■ **REQUIRED ACTION**
Scan the listing below for the word "chevron" and copy every line that has it.
----------
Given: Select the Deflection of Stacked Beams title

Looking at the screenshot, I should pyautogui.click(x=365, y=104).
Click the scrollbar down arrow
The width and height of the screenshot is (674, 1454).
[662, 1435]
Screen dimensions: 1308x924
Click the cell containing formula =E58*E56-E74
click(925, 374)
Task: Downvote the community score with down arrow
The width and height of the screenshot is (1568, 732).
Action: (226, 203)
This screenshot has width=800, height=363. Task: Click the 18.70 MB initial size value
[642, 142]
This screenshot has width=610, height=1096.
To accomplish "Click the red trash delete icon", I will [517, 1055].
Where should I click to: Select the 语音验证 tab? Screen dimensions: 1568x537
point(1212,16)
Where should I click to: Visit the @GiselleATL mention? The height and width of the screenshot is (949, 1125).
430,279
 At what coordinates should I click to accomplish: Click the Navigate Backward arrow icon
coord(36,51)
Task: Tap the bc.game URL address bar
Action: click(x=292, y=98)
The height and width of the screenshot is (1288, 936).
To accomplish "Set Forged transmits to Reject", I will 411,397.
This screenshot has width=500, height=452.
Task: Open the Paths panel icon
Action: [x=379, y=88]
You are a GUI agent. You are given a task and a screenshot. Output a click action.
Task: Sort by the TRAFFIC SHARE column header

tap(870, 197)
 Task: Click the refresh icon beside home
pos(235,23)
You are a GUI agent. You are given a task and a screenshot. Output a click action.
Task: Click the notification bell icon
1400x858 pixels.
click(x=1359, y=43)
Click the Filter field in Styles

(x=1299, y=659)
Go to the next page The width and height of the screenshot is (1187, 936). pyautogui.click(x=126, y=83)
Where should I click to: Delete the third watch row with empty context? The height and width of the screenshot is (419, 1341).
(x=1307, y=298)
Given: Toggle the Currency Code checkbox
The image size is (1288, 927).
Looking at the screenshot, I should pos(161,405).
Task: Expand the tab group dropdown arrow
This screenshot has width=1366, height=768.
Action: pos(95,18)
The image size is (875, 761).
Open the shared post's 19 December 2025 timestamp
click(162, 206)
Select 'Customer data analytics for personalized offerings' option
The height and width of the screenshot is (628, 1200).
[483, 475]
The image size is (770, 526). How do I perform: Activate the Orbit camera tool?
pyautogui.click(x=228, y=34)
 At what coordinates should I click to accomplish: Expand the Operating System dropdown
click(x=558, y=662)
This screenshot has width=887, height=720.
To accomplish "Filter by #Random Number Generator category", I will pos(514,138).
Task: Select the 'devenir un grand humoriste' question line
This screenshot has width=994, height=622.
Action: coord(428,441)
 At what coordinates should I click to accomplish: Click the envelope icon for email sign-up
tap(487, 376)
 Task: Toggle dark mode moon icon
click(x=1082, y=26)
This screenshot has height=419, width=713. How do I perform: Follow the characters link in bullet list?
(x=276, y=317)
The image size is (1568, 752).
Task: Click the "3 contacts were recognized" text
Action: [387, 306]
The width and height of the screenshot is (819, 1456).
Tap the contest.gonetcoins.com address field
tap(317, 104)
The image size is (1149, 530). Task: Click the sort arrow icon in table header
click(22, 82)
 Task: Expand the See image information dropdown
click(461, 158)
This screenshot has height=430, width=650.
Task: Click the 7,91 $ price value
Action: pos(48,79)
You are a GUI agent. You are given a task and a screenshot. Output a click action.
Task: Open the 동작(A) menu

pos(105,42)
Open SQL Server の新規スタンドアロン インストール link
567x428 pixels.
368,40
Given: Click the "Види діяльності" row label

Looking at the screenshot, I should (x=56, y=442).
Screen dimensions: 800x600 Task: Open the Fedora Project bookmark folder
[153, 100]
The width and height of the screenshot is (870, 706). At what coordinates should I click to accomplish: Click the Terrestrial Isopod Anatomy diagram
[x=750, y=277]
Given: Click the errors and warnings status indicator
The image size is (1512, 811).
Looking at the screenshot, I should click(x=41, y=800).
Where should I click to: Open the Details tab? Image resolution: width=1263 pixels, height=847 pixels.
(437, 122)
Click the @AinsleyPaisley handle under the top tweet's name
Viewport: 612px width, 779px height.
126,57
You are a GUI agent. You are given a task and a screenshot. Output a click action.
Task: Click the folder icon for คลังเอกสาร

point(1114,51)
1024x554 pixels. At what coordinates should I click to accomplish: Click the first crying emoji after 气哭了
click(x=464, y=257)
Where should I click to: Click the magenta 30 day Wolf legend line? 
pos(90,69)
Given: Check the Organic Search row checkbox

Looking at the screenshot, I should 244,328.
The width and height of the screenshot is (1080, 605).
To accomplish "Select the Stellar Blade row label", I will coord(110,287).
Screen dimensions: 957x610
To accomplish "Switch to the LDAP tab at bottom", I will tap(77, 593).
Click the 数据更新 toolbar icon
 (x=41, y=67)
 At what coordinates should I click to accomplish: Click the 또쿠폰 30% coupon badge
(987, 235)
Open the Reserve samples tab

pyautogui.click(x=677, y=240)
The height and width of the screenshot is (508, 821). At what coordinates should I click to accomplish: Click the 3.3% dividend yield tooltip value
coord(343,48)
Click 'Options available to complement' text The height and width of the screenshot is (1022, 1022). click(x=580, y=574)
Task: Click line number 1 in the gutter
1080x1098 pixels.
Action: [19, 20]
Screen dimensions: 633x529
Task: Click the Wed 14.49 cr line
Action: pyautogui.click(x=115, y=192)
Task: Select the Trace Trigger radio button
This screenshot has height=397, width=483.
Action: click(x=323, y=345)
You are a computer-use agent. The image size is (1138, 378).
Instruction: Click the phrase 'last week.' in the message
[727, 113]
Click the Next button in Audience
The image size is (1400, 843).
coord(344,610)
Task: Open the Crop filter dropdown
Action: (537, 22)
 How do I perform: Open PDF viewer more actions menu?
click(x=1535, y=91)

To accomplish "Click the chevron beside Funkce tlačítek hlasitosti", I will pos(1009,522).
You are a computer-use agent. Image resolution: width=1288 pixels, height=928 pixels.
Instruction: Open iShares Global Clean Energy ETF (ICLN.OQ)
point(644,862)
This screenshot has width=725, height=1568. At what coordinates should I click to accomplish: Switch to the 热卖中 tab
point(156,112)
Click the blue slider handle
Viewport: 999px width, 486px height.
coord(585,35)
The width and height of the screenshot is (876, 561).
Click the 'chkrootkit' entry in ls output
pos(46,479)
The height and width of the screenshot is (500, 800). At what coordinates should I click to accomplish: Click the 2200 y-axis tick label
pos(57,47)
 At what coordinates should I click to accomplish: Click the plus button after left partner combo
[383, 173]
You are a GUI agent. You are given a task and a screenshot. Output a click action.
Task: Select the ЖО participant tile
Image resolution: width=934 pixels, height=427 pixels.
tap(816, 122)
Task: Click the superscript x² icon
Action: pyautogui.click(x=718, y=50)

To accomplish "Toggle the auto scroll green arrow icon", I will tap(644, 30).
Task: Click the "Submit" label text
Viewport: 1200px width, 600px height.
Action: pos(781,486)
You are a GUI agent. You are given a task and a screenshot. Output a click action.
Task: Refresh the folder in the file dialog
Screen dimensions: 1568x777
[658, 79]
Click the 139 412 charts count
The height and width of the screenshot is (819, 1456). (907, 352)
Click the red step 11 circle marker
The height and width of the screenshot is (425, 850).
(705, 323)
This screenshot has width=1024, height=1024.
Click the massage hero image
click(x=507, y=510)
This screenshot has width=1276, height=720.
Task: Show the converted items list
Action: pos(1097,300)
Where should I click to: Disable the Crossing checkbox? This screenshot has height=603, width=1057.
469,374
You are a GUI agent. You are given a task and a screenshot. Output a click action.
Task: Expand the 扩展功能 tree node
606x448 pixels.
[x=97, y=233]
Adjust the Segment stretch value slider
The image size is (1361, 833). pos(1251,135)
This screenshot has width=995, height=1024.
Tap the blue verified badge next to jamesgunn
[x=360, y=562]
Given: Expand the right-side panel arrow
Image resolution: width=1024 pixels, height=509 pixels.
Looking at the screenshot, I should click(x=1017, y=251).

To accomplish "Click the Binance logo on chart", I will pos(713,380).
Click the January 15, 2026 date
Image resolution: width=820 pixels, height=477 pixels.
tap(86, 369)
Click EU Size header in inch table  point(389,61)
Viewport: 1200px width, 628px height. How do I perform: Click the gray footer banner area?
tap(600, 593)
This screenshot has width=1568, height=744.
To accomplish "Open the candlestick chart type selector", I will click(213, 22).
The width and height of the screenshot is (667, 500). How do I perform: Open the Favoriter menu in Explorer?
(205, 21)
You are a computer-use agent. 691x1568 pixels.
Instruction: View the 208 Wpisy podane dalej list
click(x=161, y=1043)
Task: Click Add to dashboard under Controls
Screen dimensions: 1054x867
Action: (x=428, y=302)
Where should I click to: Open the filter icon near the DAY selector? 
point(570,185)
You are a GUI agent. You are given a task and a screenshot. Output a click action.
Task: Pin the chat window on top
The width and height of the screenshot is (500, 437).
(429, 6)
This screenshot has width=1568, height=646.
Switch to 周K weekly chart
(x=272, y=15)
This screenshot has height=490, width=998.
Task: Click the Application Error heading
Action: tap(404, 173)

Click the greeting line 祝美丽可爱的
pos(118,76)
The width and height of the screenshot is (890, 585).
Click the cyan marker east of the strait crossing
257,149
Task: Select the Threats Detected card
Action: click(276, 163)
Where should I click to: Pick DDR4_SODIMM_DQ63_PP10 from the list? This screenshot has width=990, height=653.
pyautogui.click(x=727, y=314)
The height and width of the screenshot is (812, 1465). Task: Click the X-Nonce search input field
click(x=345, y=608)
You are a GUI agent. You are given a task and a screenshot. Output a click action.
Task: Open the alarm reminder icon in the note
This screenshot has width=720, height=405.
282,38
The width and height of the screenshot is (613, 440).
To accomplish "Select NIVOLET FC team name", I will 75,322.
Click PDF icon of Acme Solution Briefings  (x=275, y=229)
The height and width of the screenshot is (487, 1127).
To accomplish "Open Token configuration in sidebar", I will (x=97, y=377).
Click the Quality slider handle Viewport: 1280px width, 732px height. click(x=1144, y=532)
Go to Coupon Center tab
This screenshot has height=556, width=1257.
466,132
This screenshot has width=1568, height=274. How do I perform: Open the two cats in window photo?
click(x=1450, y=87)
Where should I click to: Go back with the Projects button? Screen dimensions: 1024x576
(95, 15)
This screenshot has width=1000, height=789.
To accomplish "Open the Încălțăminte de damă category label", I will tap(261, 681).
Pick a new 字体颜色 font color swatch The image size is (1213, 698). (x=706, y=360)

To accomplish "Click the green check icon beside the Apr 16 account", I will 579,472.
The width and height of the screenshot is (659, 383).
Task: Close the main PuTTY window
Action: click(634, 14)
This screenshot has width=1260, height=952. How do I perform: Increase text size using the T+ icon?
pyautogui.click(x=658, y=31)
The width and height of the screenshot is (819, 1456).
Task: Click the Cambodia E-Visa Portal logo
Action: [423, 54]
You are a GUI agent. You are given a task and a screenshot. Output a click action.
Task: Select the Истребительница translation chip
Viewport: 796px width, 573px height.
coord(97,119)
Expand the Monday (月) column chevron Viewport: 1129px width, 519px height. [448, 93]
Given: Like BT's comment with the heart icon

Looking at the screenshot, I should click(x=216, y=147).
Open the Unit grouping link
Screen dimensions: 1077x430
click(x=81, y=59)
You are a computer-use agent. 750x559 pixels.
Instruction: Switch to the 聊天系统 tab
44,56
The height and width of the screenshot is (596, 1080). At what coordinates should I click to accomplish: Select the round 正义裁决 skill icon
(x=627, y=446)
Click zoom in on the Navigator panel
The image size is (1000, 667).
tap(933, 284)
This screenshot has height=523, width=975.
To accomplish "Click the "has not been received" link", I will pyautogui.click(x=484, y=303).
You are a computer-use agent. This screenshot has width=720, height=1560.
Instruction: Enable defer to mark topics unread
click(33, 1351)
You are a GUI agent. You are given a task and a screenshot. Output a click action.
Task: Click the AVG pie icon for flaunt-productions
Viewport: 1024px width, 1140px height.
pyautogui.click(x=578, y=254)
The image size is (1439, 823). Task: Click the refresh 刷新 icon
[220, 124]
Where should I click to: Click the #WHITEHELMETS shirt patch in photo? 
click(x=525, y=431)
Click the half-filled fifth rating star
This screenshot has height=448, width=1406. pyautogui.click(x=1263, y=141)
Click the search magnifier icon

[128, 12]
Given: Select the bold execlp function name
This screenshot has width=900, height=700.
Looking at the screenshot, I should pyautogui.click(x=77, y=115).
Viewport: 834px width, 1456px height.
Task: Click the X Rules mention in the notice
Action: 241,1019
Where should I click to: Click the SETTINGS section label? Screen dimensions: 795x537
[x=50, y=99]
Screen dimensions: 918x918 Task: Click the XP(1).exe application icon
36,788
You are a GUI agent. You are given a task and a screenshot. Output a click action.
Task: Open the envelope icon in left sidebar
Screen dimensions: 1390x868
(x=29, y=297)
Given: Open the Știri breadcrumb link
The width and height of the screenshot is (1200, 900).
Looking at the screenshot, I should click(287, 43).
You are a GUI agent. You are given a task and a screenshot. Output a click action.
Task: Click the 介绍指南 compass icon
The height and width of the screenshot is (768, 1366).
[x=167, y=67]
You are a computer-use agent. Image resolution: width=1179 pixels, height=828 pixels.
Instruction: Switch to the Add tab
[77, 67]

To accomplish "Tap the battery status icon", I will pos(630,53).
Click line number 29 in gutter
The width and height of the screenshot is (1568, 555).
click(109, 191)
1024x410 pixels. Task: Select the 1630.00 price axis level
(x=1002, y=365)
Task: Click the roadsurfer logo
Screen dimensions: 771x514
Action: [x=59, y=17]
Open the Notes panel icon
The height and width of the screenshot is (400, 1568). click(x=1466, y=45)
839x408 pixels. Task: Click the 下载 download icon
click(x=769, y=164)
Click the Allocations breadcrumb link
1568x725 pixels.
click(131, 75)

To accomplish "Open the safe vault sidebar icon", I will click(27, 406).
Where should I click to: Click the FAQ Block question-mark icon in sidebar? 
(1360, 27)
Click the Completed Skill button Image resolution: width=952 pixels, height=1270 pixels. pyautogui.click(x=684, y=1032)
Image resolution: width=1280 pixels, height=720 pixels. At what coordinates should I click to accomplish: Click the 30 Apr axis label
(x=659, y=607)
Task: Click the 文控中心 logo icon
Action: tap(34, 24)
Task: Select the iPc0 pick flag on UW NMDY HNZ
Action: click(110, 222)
----------
■ **WORKED SOLUTION**
To accomplish "Click the chevron beside Funkce tlačítek hlasitosti", I will pos(1009,522).
Expand the Monday (月) column chevron Viewport: 1129px width, 519px height. [448, 93]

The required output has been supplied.